## Check your understanding
(1) Copy out the passage of the match report from "The referee for" to "in Cardiff, Wales.".
(2) Condense the paragraph of the match report that begins "Neither side made any change" into a shorter version that keeps its main facts.
(3) Continue the match report with what comes after its final sentence.

## Selected text
---
The referee for the match was David Pugh. Both sides adopted a 4–4–2 formation for the final. Blackpool were considered favourites to win the match by the Racing Post. As a result of the redevelopment of Wembley Stadium, it was the first time the English Football League play-offs had taken place at the Millennium Stadium in Cardiff, Wales.

===Summary===
The match kicked off around 3 p.m. on 26 May 2001 at the Millennium Stadium in Cardiff in front of 23,600 spectators. After 27 seconds, an error from Blackpool's goalkeeper Phil Barnes following a backpass from Reid allowed Chris Tate to score, putting Leyton Orient into an early lead. In the sixth minute, Tate's header from an Andy Harris cross went over the Blackpool crossbar. Three minutes later Bayes saved Danny Coid's attempt to score from close range, before diving to keep out a 25 yd strike from Coid in the 13th minute. Parkinson's free kick from 35 yd went high over the Leyton Orient bar in the 19th minute before Barnes tipped over a diving header from David McGhee. Another McGhee header was saved by Barnes in the 27th minute. Seven minutes later the scores were level as Ian Hughes headed in Paul Simpson's corner to make it 1-1. Two minutes later, Houghton restored Leyton Orient's lead with a strike from around 20 yd which beat Barnes. A minute before half-time, Blackpool equalised once again as Reid converted Parkinson's cross, and the half ended 2-2.

Neither side made any change to their personnel during the interval and three minutes into the second half, Jabo Ibehre's strike from inside the Blackpool penalty area struck the goalpost. In the 58th minute, Murphy's shot from around 20 yd cleared the Leyton Orient crossbar. Seven minutes later, Leyton Orient made their first substitutions of the game, with Tate and Wim Walschaerts being replaced by Ahmet Brković and Steve Castle. With 13 minutes of the match remaining, Blackpool took the lead for the first time, after Simpson scored following Ormerod's through ball. In the 82nd minute, Houghton was then substituted for John Martin. Six minutes later Omerod converted a cross from Hills from around 6 yd to make it 4-2 to Blackpool. With a minute to go, Mike Milligan and Jamie Milligan were brought on for Ormerod and Simpson and after three minutes of injury time, the final whistle was blown, with Blackpool securing promotion to the Second Division with a 4-2 victory.
---
## Supplied information
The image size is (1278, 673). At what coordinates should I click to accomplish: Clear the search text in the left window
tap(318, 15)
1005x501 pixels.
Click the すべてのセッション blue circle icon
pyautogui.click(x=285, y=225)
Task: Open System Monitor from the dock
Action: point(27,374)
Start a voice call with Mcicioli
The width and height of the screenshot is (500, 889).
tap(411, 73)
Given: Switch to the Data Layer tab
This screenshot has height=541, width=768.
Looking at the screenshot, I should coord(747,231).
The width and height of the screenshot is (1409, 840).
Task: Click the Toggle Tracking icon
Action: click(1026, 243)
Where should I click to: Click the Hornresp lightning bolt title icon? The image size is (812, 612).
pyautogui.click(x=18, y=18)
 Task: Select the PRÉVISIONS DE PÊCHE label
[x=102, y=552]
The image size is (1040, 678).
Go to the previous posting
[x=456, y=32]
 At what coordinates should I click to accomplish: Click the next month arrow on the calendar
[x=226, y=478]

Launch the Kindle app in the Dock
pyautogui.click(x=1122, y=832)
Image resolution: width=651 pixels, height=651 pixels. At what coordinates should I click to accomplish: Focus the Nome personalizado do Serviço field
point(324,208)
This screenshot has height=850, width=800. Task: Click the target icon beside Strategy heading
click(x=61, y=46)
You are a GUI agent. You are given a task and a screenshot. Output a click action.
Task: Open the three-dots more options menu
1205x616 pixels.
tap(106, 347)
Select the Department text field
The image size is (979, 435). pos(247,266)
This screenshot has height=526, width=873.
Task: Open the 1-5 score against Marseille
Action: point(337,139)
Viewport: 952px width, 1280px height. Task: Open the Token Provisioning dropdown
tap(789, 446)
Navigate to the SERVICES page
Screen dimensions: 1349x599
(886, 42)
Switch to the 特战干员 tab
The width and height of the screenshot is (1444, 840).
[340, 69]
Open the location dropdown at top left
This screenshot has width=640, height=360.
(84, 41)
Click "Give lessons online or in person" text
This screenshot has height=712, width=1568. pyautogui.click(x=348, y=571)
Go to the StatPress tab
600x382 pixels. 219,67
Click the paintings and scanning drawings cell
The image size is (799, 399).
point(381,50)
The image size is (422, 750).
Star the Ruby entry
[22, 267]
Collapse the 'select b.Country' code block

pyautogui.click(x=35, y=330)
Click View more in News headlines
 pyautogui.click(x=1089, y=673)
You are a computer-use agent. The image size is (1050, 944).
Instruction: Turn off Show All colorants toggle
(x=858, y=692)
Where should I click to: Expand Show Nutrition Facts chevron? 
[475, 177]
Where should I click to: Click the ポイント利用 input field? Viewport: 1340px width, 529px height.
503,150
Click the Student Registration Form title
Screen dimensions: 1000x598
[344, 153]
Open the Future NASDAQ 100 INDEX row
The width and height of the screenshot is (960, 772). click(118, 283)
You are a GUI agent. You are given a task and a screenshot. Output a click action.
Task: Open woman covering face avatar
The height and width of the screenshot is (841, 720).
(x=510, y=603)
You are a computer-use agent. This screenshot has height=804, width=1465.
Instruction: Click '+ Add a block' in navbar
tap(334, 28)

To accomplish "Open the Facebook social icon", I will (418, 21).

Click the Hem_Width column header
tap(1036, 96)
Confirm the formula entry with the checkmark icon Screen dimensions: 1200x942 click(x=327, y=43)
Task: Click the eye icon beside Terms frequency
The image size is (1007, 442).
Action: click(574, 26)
---
## Answers to the tasks
(1)
The referee for the match was David Pugh. Both sides adopted a 4–4–2 formation for the final. Blackpool were considered favourites to win the match by the Racing Post. As a result of the redevelopment of Wembley Stadium, it was the first time the English Football League play-offs had taken place at the Millennium Stadium in Cardiff, Wales.

(2) Neither side changed personnel at the interval. Three minutes into the second half, Jabo Ibehre's strike hit the Blackpool goalpost, and in the 58th minute Murphy's shot cleared the Leyton Orient crossbar. Seven minutes later, Leyton Orient replaced Tate and Wim Walschaerts with Ahmet Brković and Steve Castle. With 13 minutes left, Simpson scored from Ormerod's through ball to give Blackpool their first lead. Houghton was substituted for John Martin in the 82nd minute. Six minutes later, Blackpool scored again from a Hills cross at around 6 yd to lead 4-2. With a minute to go, Mike Milligan and Jamie Milligan came on for Ormerod and Simpson. After three minutes of injury time, Blackpool won 4-2 and secured promotion to the Second Division.

(3)
===Details===
26 May 2001
Blackpool 4-2 Leyton Orient
  Blackpool: Hughes 35', Reid 45', Simpson 77', Ormerod 88'
  Leyton Orient: Tate 1', Houghton 37'

| GK | 1 | Phil Barnes |
| DF | 3 | John Hills |
| DF | 33 | Gary Parkinson |
| DF | 5 | Ian Hughes |
| DF | 6 | Brian Reid |
| MF | 12 | Danny Coid |
| MF | 14 | Richie Wellens | | |
| MF | 8 | Phil Clarkson |
| MF | 25 | Paul Simpson | | |
| FW | 16 | Brett Ormerod | | |
| FW | 9 | John Murphy |
Substitutes:
| DF | 23 | Neil Murphy |
| DF | 17 | Phil Thompson | | |
| MF | 4 | Steve Bushell |
| MF | 7 | Mike Milligan | | |
| MF | 32 | Jamie Milligan | | |
Manager:
Steve McMahon
| GK | 1 | Ashley Bayes |
| DF | 2 | Matt Joseph |
| DF | 3 | Matt Lockwood |
| DF | 4 | Dean Smith |
| DF | 6 | Simon Downer |
| MF | 15 | Wim Walschaerts | | |
| MF | 7 | Andy Harris |
| MF | 5 | David McGhee |
| MF | 27 | Scott Houghton | | |
| MF | 8 | Jabo Ibehre |
| FW | 30 | Chris Tate | | |
Substitutes:
| GK | 12 | Scott Barrett |
| MF | 17 | John Martin | | |
| MF | 14 | Steve Castle | | |
| MF | 10 | Ahmet Brković | | |
| MF | 16 | Billy Beall |
Manager:
Tommy Taylor

==Post-match==
The Blackpool manager Steve McMahon "was in total disbelief when the first goal went in" but suggested although his side "didn't play brilliantly but I think we were the best team." His counterpart Tommy Taylor said that his opponents were "the better side in the second half" and that they "deserved to win it." The opening goal, timed at 27 seconds, was the fastest ever scored in a play-off final.

Blackpool ended their following season in sixteenth position in the Second Division, five places and twelve points ahead of the relegation zone. Leyton Orient's next season saw them finish in eighteenth place in the Third Division.